Let's dive back into the 9th century when the Viking age was in full swing. A remarkable breed of chickens known as the Icelandic emerged. These chickens, also referred to as Viking hens, have a fascinating history deeply rooted in the Viking settlements of Iceland. The story begins with the Vikings, seafaring warriors and traders who explored and settled in various parts of the world. As they voyaged across the seas, the vikings brought with them a variety of livestock, including chickens. These chickens eventually found their way to Iceland, where they adapted and evolved over centuries of isolation and harsh conditions.
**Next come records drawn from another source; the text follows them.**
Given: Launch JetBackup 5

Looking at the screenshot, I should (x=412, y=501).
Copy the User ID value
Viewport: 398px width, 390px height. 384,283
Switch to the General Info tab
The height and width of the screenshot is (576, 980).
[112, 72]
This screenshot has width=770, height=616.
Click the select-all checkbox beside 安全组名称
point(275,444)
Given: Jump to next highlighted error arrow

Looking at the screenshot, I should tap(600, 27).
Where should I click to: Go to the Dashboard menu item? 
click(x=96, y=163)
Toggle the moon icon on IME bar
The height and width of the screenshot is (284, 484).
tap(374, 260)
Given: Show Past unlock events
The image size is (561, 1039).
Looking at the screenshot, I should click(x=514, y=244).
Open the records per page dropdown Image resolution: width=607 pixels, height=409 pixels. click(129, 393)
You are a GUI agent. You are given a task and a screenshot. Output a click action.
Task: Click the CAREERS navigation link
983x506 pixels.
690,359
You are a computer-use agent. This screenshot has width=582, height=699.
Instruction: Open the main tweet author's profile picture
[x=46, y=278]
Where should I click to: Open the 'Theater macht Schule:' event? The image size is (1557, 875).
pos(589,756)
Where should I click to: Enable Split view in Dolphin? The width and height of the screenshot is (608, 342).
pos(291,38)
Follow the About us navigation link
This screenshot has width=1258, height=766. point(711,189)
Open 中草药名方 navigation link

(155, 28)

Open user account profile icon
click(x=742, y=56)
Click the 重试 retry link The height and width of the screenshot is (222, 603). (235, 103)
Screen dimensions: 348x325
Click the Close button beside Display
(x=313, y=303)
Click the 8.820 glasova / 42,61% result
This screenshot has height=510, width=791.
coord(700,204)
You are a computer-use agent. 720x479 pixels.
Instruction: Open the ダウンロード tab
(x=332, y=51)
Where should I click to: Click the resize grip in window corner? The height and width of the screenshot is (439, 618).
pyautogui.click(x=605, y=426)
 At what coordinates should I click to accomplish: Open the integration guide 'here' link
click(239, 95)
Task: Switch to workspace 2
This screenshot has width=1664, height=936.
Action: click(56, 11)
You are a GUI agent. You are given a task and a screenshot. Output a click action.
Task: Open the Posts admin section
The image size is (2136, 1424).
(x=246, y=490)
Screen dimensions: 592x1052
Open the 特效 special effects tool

Over time, Icelandic chickens became an integral part of the local culture and farming practices in Iceland. They were highly valued for their versatility, providing not only a sustainable source of eggs and meat but also feathers for insulation, bones for tools, and even companionship.
Today, the viking hens or Icelandic chickens of the 9th Century continue to captivate poultry enthusiasts around the world. Their historical significance and unique traits make them a sought after breed for those who appreciate the beauty of heritage livestock and the sustainable practices they represent.
By choosing to raise the Icelandic chickens, you become the guardian of this remarkable piece of history, preserving a breed that embodies the spirit of the Viking Age and the resilience of the Icelandic farming traditions.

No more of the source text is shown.